Having a second residence or a vacation home is an achievement on many life goal lists, the memories made at the cabin, the lake, or the summer house are fabulous! Owning a second home can also provide value to you financially, knowing if a rental opportunity is possible using a property manager, Airbnb, or VRBO, while taking into account your personal vacation goals can add a bit more change in your pocket.
As an experience real estate professional, I've learned that a vacation rental is rarely a get-rich-quick scheme, the income will vary, though the long hold option may be the largest benefit.
I’d also suggest that finding a profitable vacation rental requires more research than any other type of investment property, area, seasonal changes, ability to check on the home during off peak times, and having a sense of security that if something were to happen to the property you would be in the know!
It’s a good idea to talk to a local real estate agent about property values and vacation rental levels of the area. You might also get some help online from Airdna (yes, Airdna!), which measures revenues and occupancy rates. You should also compare this information to how the property would fare if it was permanently rented so you can take this into consideration.
One survey by HomeAway suggests $30,000 a year might be a good income.

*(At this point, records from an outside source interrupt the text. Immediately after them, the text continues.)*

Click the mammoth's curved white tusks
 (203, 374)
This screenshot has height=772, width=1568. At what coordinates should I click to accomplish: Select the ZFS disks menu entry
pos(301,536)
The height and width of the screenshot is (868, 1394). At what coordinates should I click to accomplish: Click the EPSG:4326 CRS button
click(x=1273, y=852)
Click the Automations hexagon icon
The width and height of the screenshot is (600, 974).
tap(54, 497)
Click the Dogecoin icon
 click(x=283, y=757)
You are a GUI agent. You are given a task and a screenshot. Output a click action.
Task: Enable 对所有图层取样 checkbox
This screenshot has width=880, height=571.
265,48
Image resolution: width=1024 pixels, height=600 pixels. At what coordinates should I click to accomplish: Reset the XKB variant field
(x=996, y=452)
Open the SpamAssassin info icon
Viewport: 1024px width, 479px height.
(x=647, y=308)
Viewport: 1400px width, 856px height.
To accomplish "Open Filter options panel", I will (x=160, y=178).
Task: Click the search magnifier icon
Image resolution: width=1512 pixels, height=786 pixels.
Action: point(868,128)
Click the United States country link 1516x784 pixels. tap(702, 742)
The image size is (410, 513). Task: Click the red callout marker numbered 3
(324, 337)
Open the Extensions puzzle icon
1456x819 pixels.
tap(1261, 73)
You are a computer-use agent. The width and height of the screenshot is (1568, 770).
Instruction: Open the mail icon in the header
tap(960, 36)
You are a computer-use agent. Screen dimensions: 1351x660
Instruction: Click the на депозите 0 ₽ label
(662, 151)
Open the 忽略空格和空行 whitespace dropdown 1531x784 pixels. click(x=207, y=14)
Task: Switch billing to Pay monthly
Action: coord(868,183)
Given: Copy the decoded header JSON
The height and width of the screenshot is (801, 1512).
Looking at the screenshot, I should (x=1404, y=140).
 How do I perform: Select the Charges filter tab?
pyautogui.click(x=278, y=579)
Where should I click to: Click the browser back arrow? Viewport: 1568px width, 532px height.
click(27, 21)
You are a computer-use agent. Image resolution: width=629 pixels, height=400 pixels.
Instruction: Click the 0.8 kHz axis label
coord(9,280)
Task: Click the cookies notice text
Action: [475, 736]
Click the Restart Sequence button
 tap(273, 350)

Airbnb suggests $11,000 a year is the average for its subscribers, although many of those rent rooms in their primary residences. Here are a few issues to consider if you’re thinking of a new life outside the city or investing in a vacation rental:
Revenue can be seasonal – It’s a rare property whose income doesn’t ebb and flow with the seasons. And remember, you can attract higher rents in peak periods. The downside is, this might be when you wish to spend your time at the property.
Location is critical – This will determine your income more than any other factor. Properties near the sea and snow will do very well compared with those in a town several miles from the coast or mountains. Try to find somewhere that’s a popular destination.
Calculate costs – Due diligence is critical to ensure the rental does not become a cash-flow headache. Be sure you can handle any mortgage costs, as well as insurance, taxes, maintenance, repairs, cleaning, and the fees taken by the rental company.
Don’t underestimate maintenance – You’ll find the property will stand empty for weeks at a time, and this can lead to problems going unattended, having someone that is can check in on your property is key!
Check tax benefits – Use a professional financial adviser to maximize any opportunity to gain tax advantages and write-offs from your rental.
Don’t be blindsided – If you spend a certain number of days in a vacation property or more than 10% of the days that it’s rented, you could lose all tax benefits. Talk to your professional financial adviser to get the latest tax rules.